▶ About this exercise:
What's needed is the listing below, repeated word for word with no pictures.
○ ○ ○ ○ ○
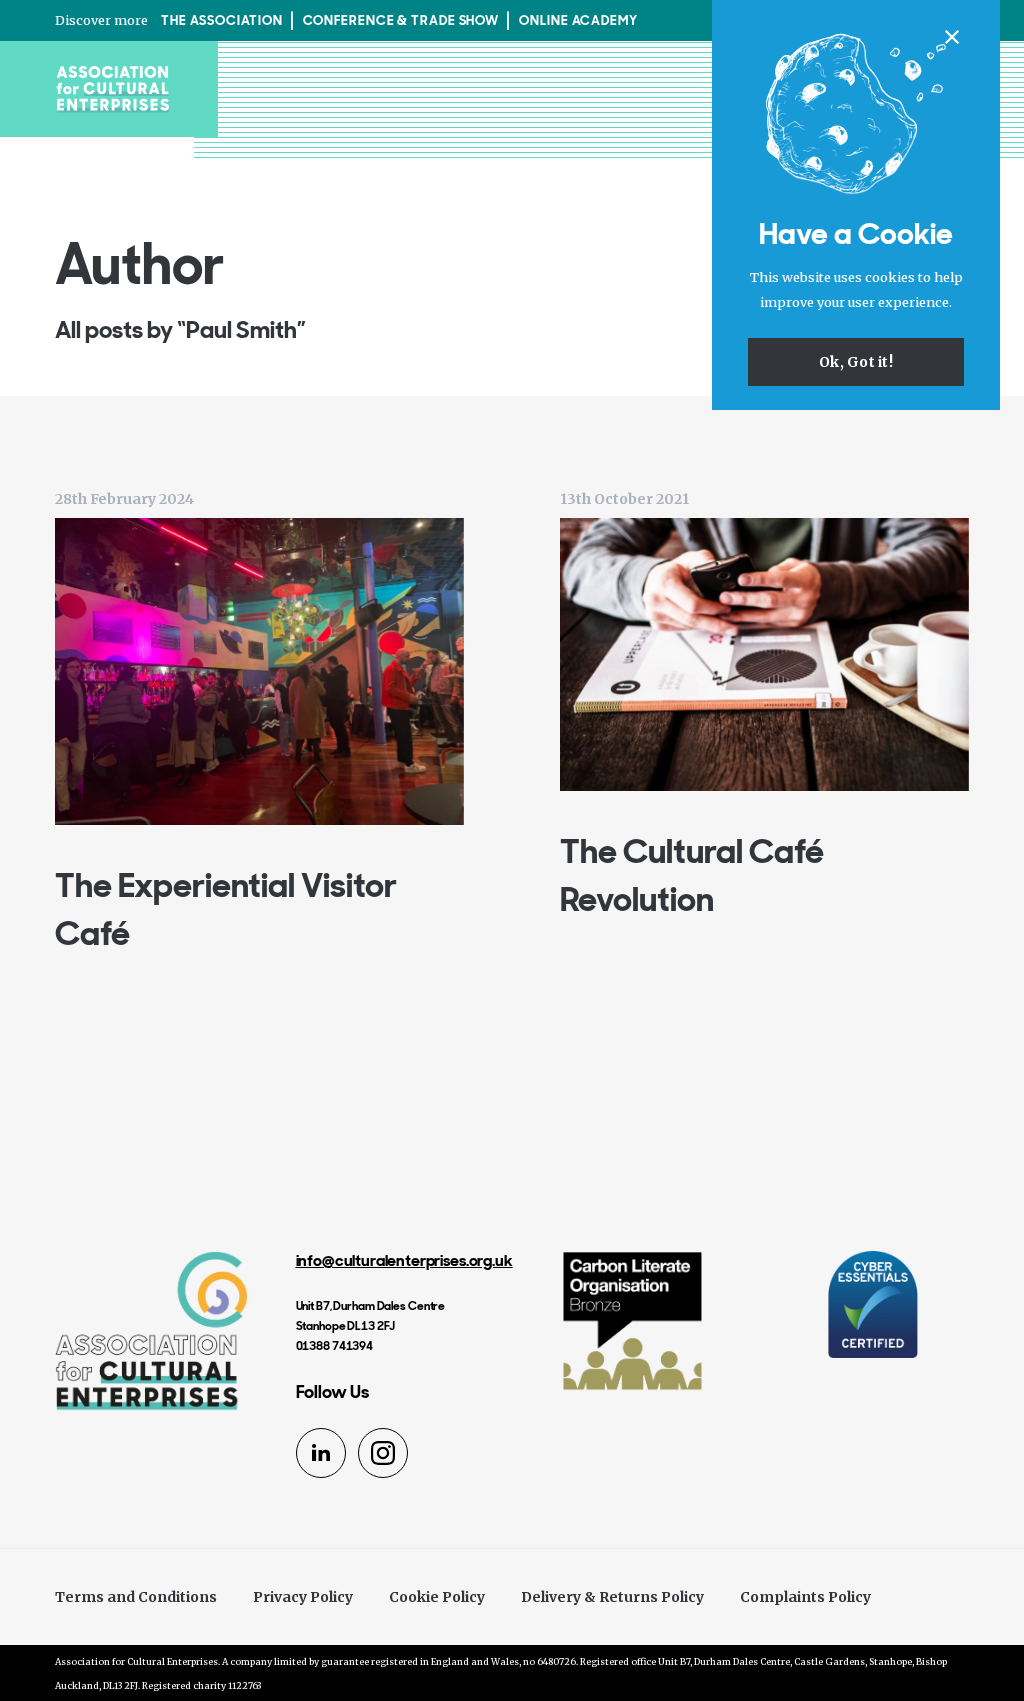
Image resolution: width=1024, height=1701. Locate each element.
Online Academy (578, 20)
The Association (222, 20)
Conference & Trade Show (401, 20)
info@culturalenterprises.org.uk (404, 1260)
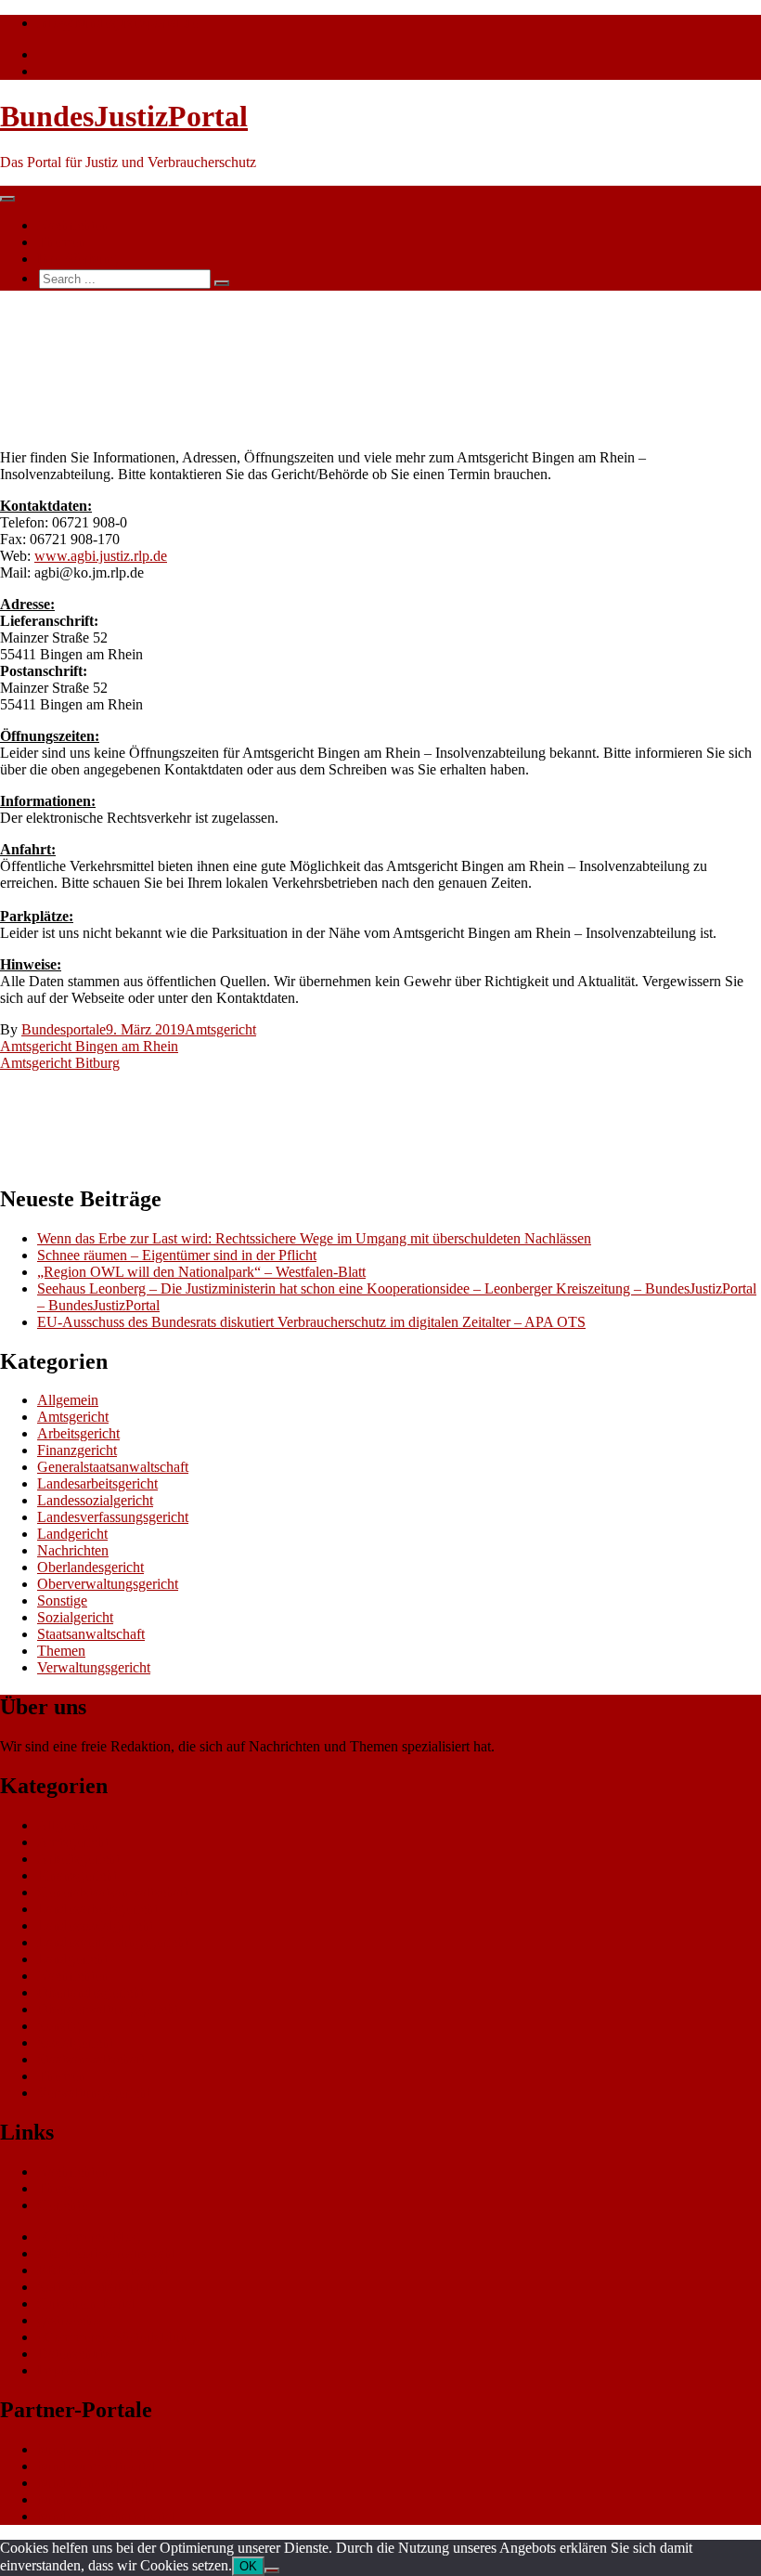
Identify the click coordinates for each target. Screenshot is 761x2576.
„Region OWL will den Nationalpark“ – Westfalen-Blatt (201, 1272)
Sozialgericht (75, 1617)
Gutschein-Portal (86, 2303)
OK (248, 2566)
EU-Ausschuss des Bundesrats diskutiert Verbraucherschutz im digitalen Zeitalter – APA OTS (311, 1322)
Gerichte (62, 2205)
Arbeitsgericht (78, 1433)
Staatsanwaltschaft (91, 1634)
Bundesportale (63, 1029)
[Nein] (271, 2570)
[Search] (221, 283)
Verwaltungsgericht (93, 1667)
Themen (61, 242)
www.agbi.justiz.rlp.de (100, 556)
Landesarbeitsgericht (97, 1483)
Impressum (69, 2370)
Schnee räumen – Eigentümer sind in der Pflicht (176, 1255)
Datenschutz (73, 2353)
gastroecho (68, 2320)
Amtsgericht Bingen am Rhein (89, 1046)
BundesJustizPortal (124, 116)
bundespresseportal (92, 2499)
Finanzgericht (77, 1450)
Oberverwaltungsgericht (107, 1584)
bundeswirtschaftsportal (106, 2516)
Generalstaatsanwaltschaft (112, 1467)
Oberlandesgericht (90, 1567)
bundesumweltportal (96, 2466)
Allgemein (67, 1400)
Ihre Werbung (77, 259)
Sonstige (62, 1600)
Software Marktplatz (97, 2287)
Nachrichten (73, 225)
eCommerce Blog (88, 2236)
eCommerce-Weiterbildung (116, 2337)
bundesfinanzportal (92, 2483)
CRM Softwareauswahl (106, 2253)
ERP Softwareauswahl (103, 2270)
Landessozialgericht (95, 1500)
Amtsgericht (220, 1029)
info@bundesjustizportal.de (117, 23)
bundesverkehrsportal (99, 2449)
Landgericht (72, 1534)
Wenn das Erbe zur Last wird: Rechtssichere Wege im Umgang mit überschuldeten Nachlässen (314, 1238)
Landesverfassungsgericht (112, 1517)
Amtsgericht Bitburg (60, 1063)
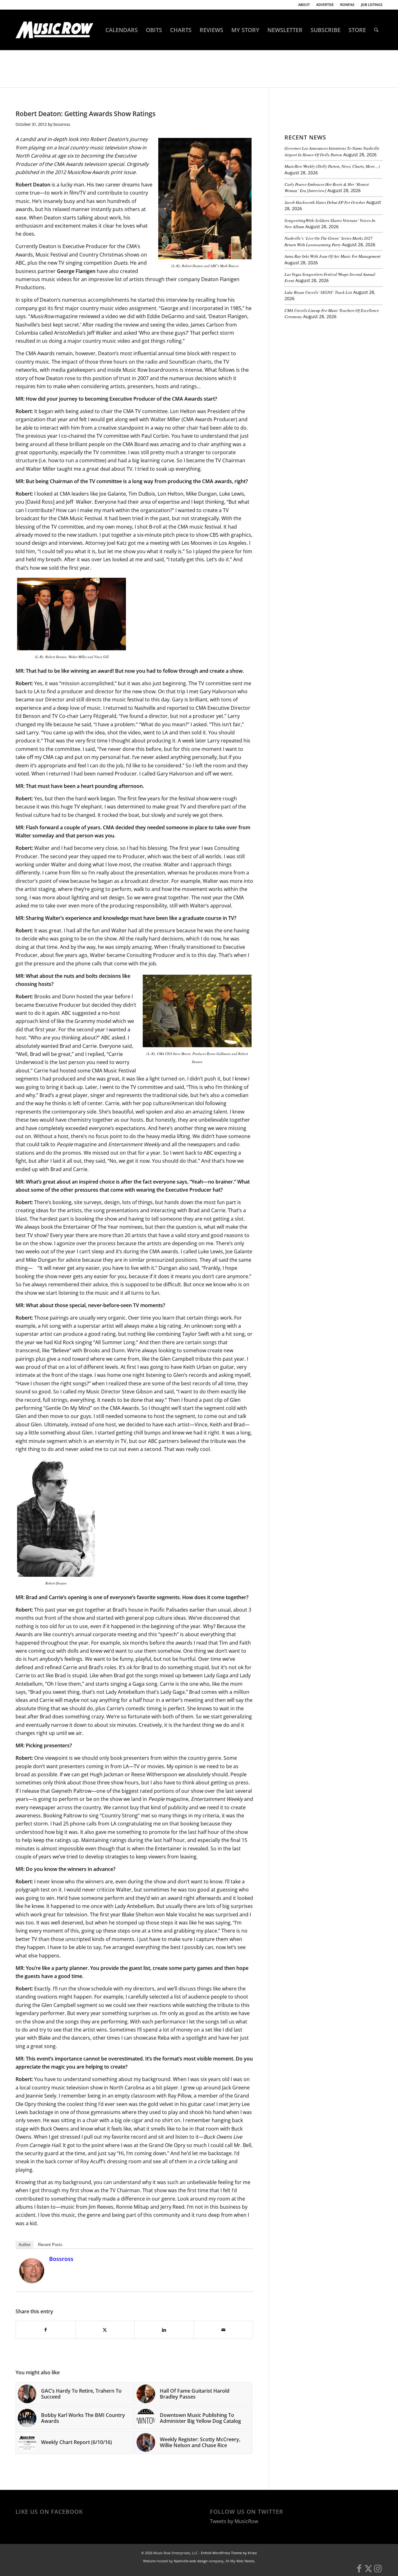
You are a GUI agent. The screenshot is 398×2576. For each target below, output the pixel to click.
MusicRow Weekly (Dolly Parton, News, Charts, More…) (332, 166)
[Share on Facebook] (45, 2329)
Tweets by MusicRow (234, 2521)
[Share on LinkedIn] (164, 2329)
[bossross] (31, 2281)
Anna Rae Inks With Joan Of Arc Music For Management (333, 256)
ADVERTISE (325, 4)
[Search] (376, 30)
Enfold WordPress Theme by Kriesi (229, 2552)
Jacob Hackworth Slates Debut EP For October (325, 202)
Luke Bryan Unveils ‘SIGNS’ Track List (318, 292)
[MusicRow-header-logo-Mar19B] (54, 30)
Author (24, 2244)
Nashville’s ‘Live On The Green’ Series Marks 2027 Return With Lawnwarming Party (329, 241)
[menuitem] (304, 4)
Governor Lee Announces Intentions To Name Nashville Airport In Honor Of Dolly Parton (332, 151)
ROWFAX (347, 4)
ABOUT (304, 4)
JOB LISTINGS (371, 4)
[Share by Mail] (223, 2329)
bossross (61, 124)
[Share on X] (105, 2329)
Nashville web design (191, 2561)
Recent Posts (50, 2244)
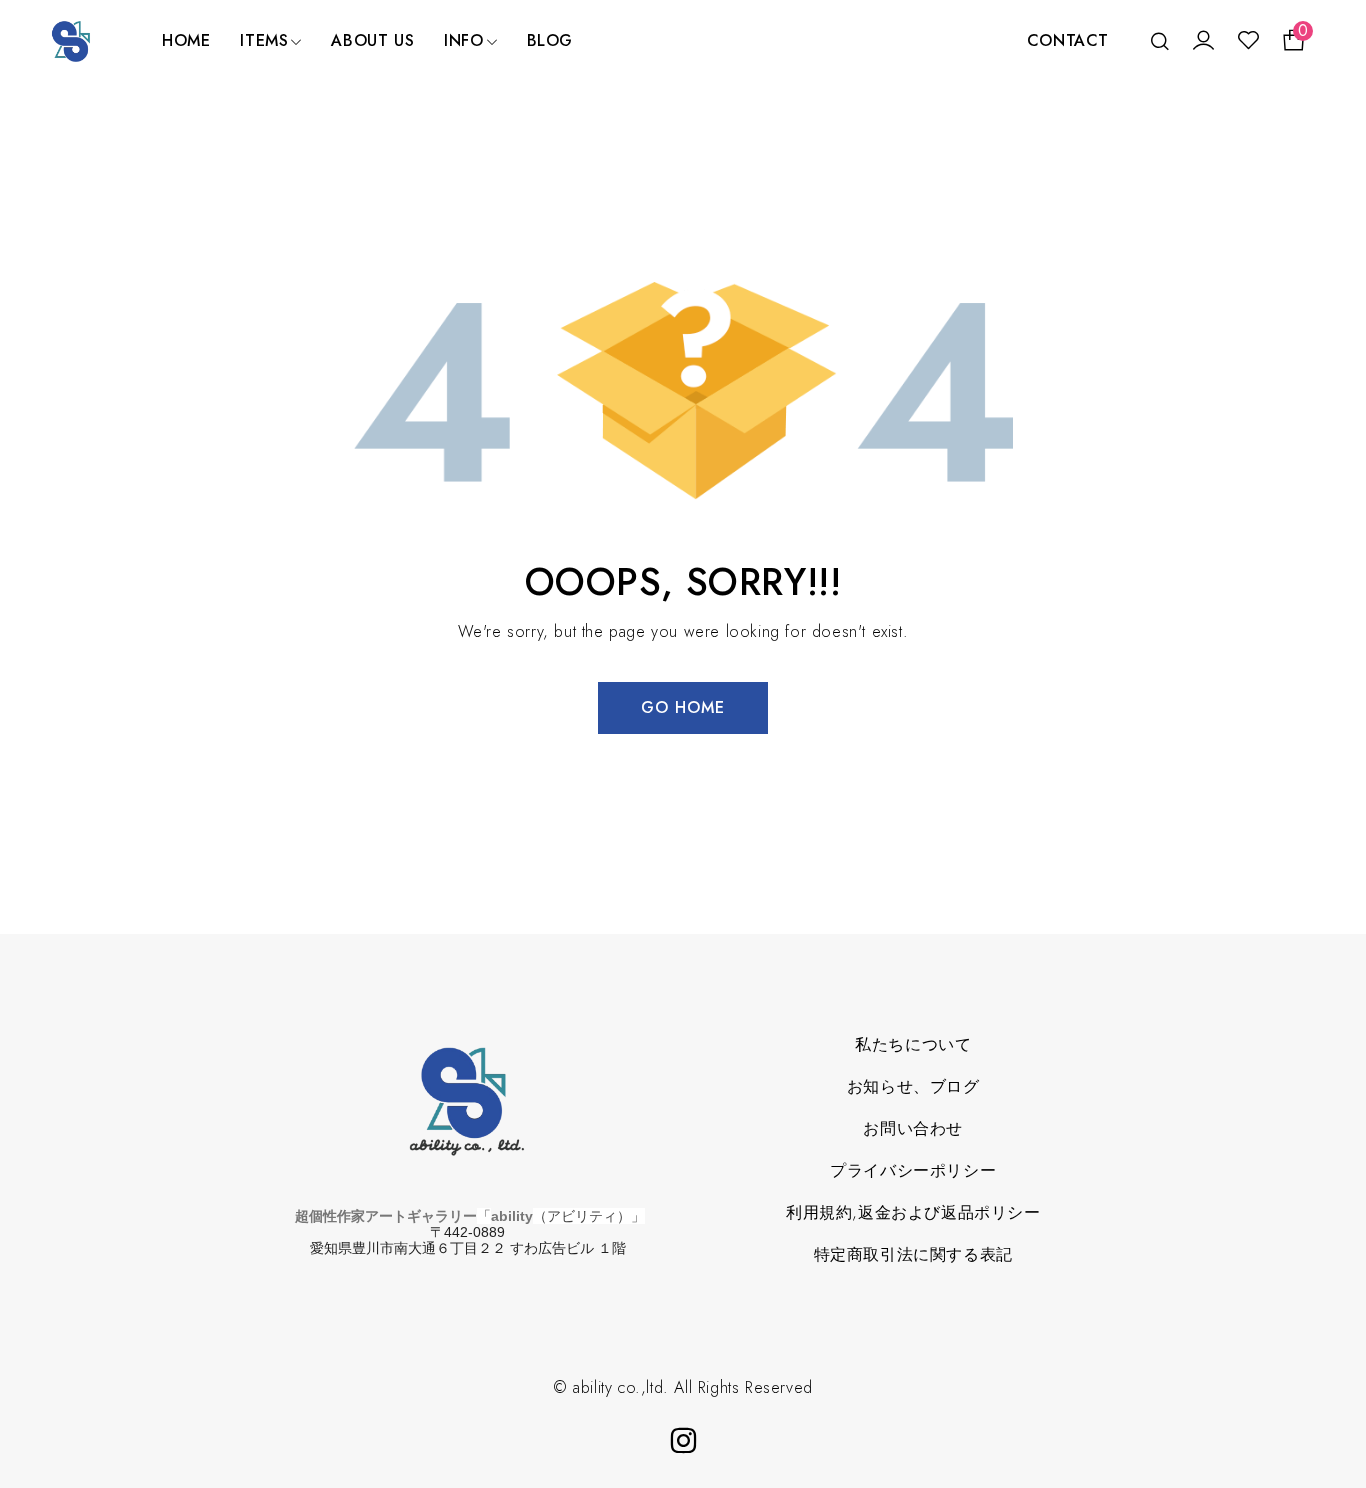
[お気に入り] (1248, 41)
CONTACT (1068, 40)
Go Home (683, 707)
○ ○ ○ ○ ○
▶ Reply:
Image resolution: width=1024, height=1701. Locate each element.
Online Academy (578, 20)
The Association (222, 20)
Conference & Trade Show (401, 20)
info@culturalenterprises.org.uk (404, 1260)
Identify the click coordinates for each target. Screenshot is 761x2576.
„Region OWL will den Nationalpark“ – Westfalen-Blatt (201, 1272)
Sozialgericht (75, 1617)
Gutschein-Portal (86, 2303)
OK (248, 2566)
EU-Ausschuss des Bundesrats diskutiert Verbraucherschutz im digitalen Zeitalter – APA OTS (311, 1322)
Gerichte (62, 2205)
Arbeitsgericht (78, 1433)
Staatsanwaltschaft (91, 1634)
Bundesportale (63, 1029)
[Nein] (271, 2570)
[Search] (221, 283)
Verwaltungsgericht (93, 1667)
Themen (61, 242)
www.agbi.justiz.rlp.de (100, 556)
Landesarbeitsgericht (97, 1483)
Impressum (69, 2370)
Schnee räumen – Eigentümer sind in der Pflicht (176, 1255)
Datenschutz (73, 2353)
gastroecho (68, 2320)
Amtsgericht Bingen am Rhein (89, 1046)
BundesJustizPortal (124, 116)
bundespresseportal (92, 2499)
Finanzgericht (77, 1450)
Oberverwaltungsgericht (107, 1584)
bundeswirtschaftsportal (106, 2516)
Generalstaatsanwaltschaft (112, 1467)
Oberlandesgericht (90, 1567)
bundesumweltportal (96, 2466)
Allgemein (67, 1400)
Ihre Werbung (77, 259)
Sonstige (62, 1600)
Software Marktplatz (97, 2287)
Nachrichten (73, 225)
eCommerce Blog (88, 2236)
eCommerce-Weiterbildung (116, 2337)
bundesfinanzportal (92, 2483)
CRM Softwareauswahl (106, 2253)
ERP Softwareauswahl (103, 2270)
Landessozialgericht (95, 1500)
Amtsgericht (220, 1029)
info@bundesjustizportal.de (117, 23)
bundesverkehrsportal (99, 2449)
Landgericht (72, 1534)
Wenn das Erbe zur Last wird: Rechtssichere Wege im Umgang mit überschuldeten Nachlässen (314, 1238)
Landesverfassungsgericht (112, 1517)
Amtsgericht Bitburg (60, 1063)
You are a GUI agent. The screenshot is 398×2576. For each target below, output the pixel to click.
MusicRow Weekly (Dolly Parton, News, Charts, More…) (332, 166)
[Share on Facebook] (45, 2329)
Tweets by MusicRow (234, 2521)
[Share on LinkedIn] (164, 2329)
[bossross] (31, 2281)
Anna Rae Inks With Joan Of Arc Music For Management (333, 256)
ADVERTISE (325, 4)
[Search] (376, 30)
Enfold WordPress Theme by Kriesi (229, 2552)
Jacob Hackworth Slates Debut EP For October (325, 202)
Luke Bryan Unveils ‘SIGNS’ Track List (318, 292)
[MusicRow-header-logo-Mar19B] (54, 30)
Author (24, 2244)
Nashville’s ‘Live On The Green’ Series Marks 2027 Return With Lawnwarming Party (329, 241)
[menuitem] (304, 4)
Governor Lee Announces Intentions To Name Nashville Airport In Honor Of Dolly Parton (332, 151)
ROWFAX (347, 4)
ABOUT (304, 4)
JOB LISTINGS (371, 4)
[Share by Mail] (223, 2329)
bossross (61, 124)
[Share on X] (105, 2329)
Nashville web design (191, 2561)
Recent Posts (50, 2244)
[お気に入り] (1248, 41)
CONTACT (1068, 40)
Go Home (683, 707)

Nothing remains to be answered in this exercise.